The task:
Return, from the listing below, every line that includes "computer".

-*-

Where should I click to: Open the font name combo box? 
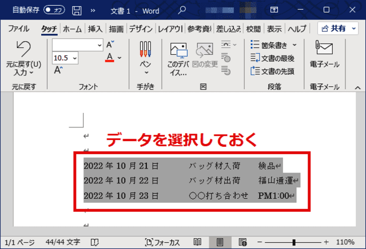pyautogui.click(x=77, y=45)
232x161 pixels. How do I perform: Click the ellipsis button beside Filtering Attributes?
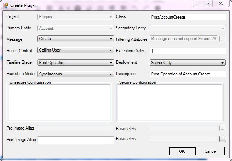click(x=222, y=39)
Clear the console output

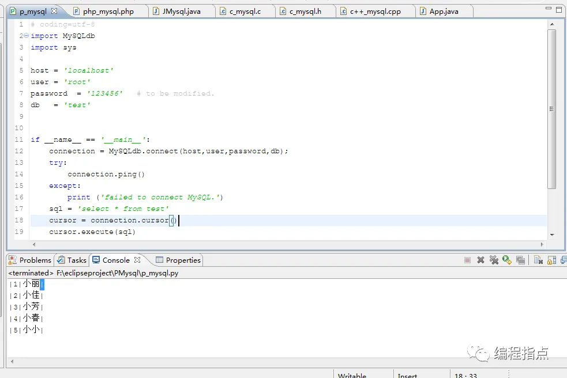click(538, 260)
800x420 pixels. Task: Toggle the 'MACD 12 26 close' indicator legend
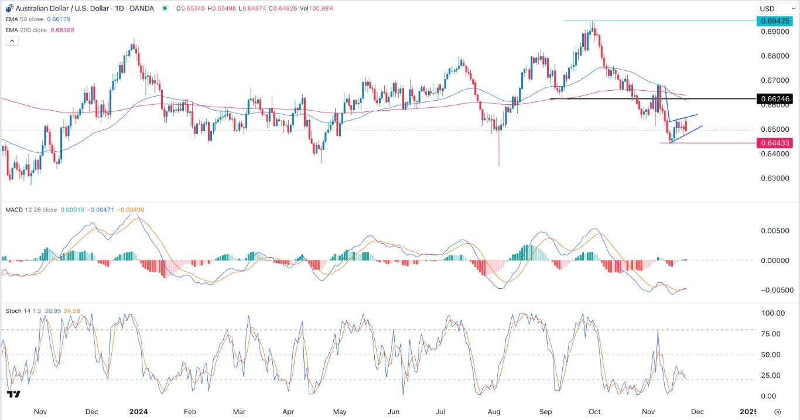click(x=32, y=209)
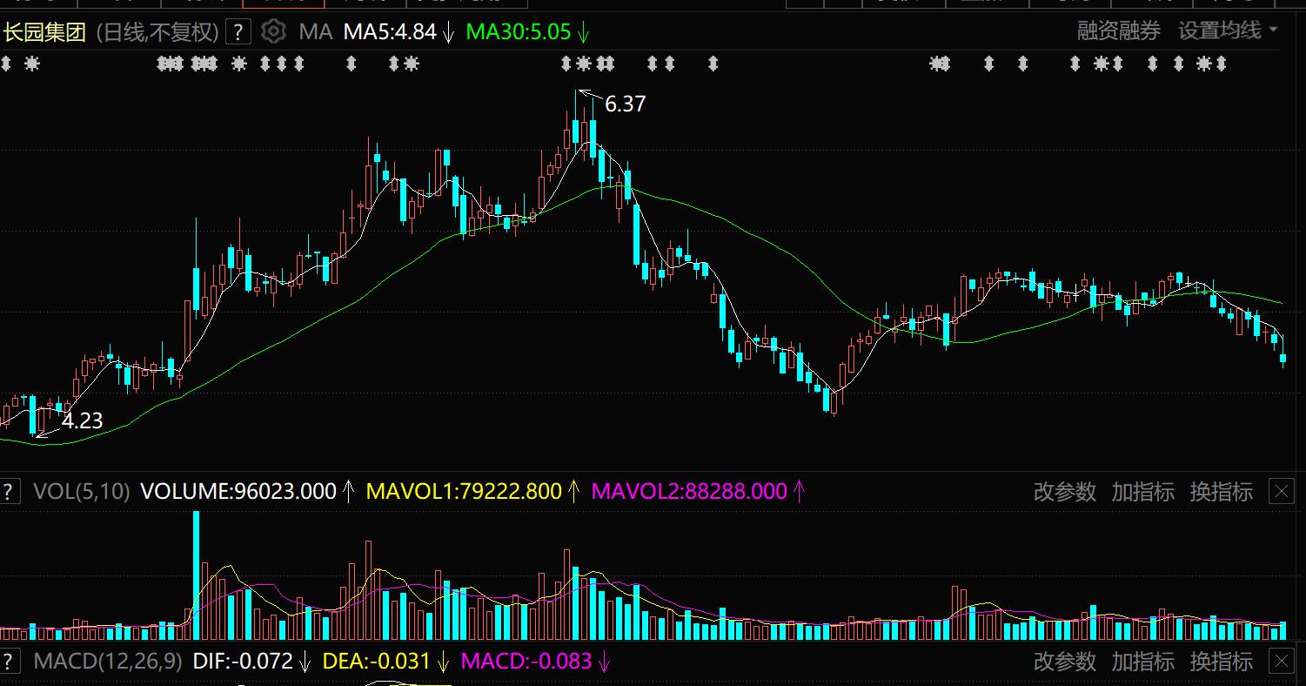Open 换指标 for the MACD panel
The height and width of the screenshot is (686, 1306).
click(1221, 662)
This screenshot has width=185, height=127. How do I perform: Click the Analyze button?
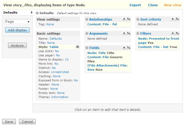click(x=17, y=46)
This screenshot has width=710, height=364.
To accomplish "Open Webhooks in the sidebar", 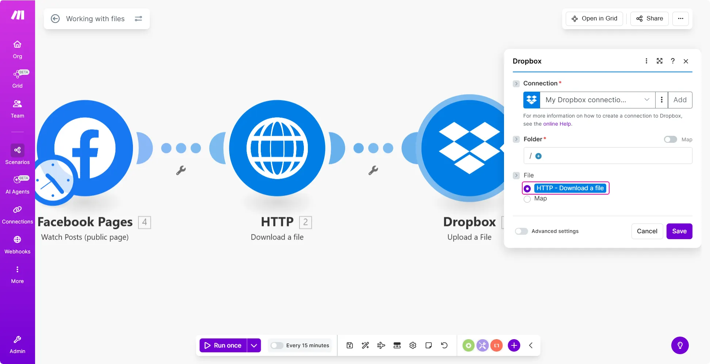I will [x=17, y=244].
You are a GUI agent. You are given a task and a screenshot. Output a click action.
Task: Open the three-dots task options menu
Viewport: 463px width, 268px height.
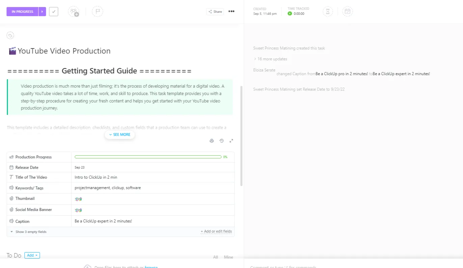[231, 11]
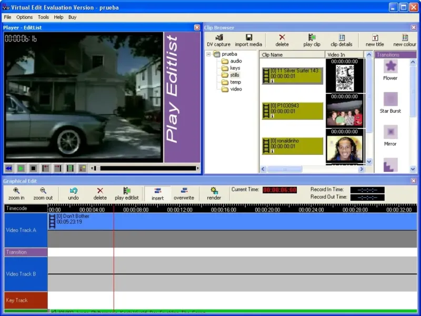
Task: Click the render icon
Action: [x=214, y=191]
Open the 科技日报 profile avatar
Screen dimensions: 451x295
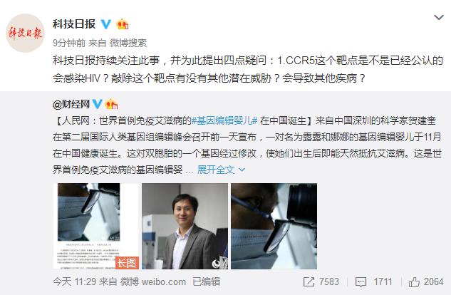[x=26, y=33]
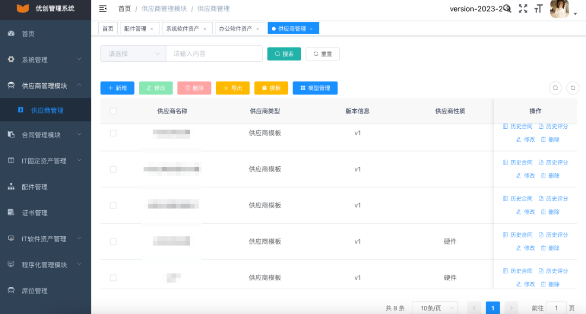
Task: Click the green 搜索 button
Action: pos(284,53)
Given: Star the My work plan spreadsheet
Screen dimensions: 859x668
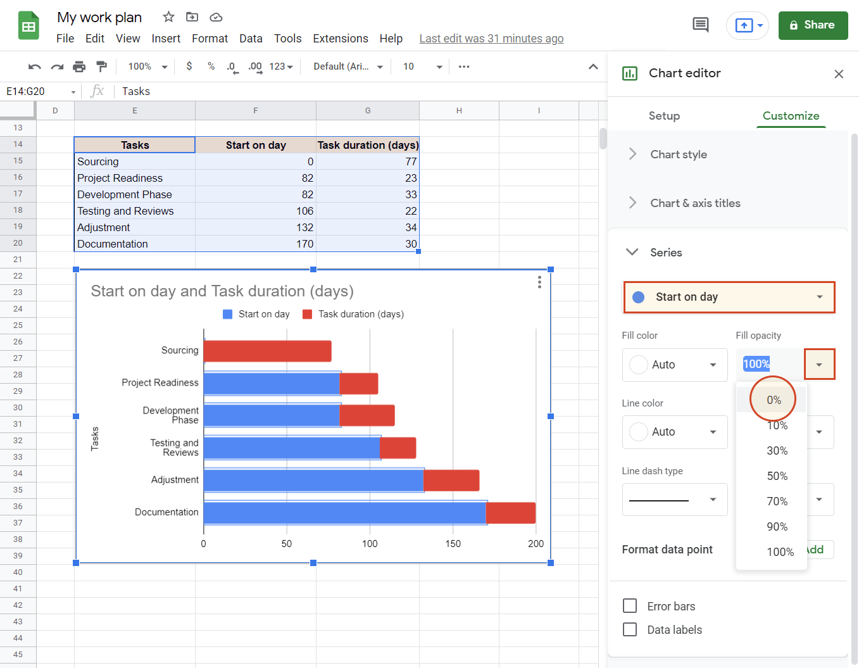Looking at the screenshot, I should (x=168, y=17).
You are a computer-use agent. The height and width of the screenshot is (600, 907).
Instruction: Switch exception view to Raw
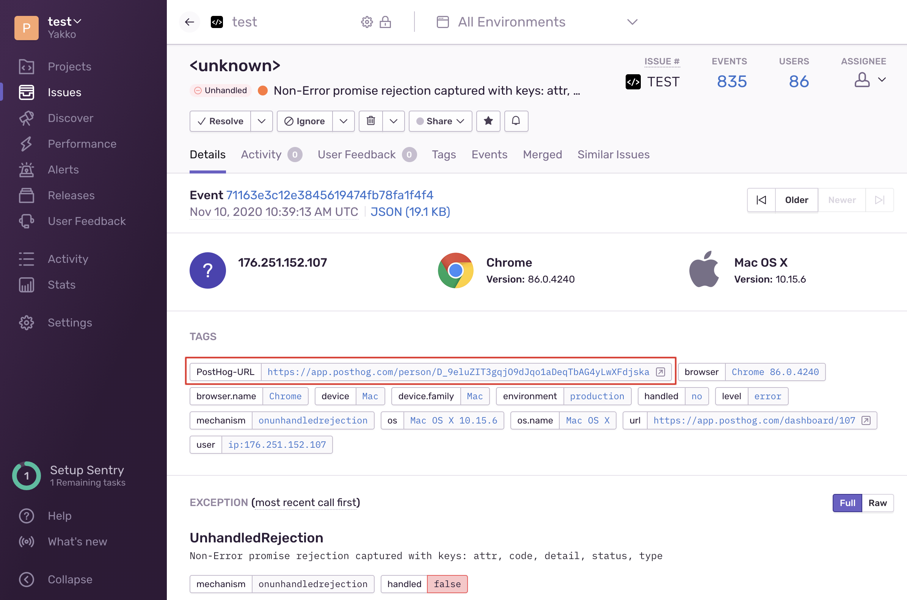[877, 503]
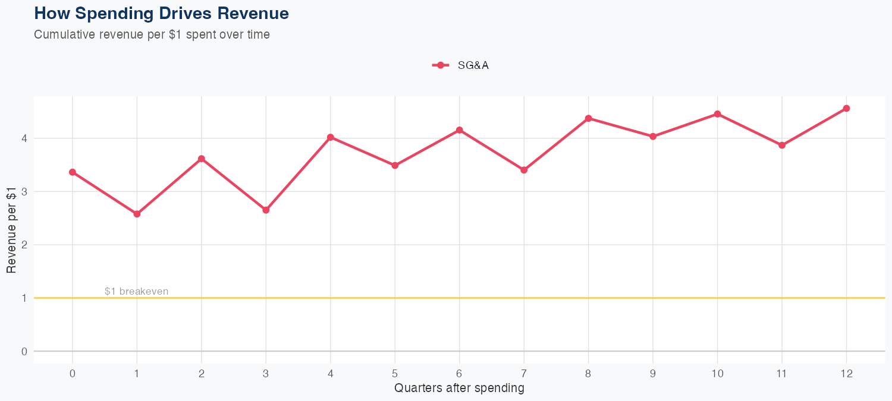This screenshot has width=892, height=401.
Task: Select the data point at quarter 7
Action: pyautogui.click(x=524, y=170)
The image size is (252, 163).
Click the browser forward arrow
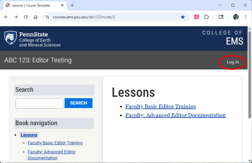click(16, 17)
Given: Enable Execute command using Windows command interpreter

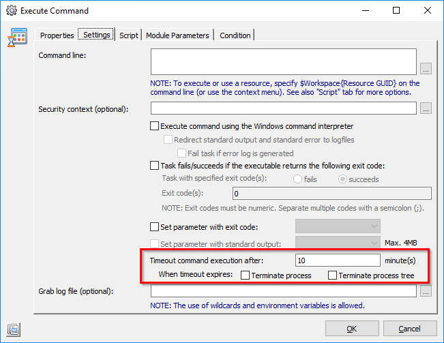Looking at the screenshot, I should pyautogui.click(x=153, y=126).
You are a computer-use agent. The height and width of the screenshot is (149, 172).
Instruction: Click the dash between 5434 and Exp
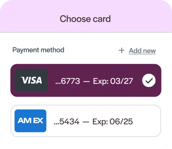86,122
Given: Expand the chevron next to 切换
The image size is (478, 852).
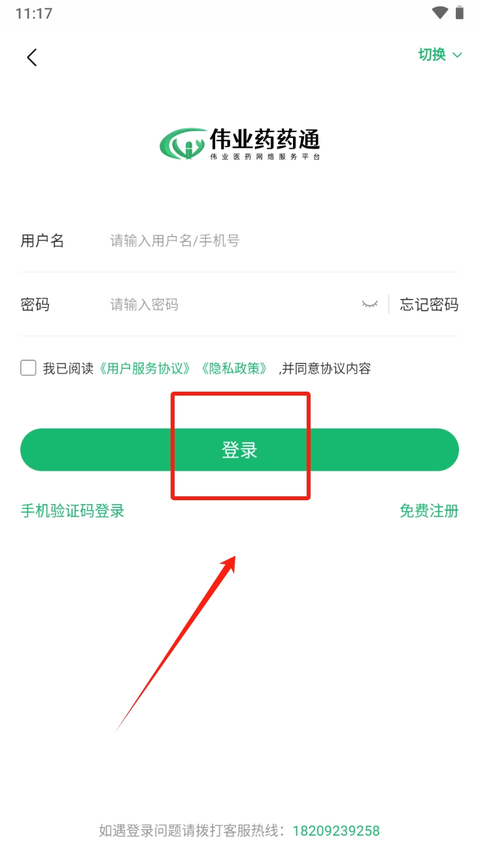Looking at the screenshot, I should pyautogui.click(x=457, y=55).

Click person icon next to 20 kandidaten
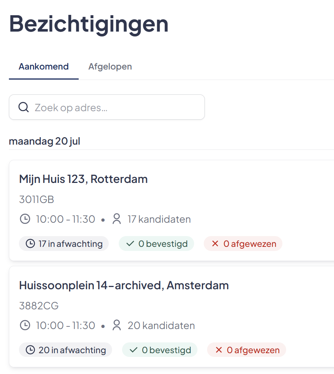click(x=117, y=325)
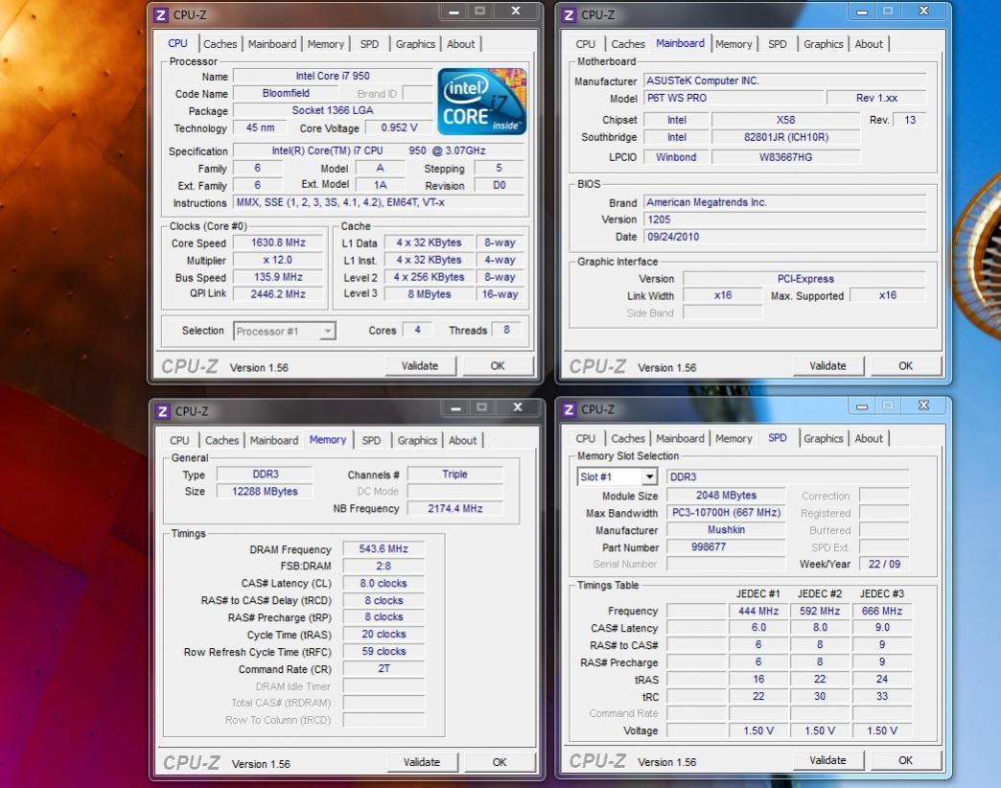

-*-

Solution to this task:
You are a computer-use agent. The height and width of the screenshot is (600, 907).
You are a computer-use agent. The height and width of the screenshot is (149, 172).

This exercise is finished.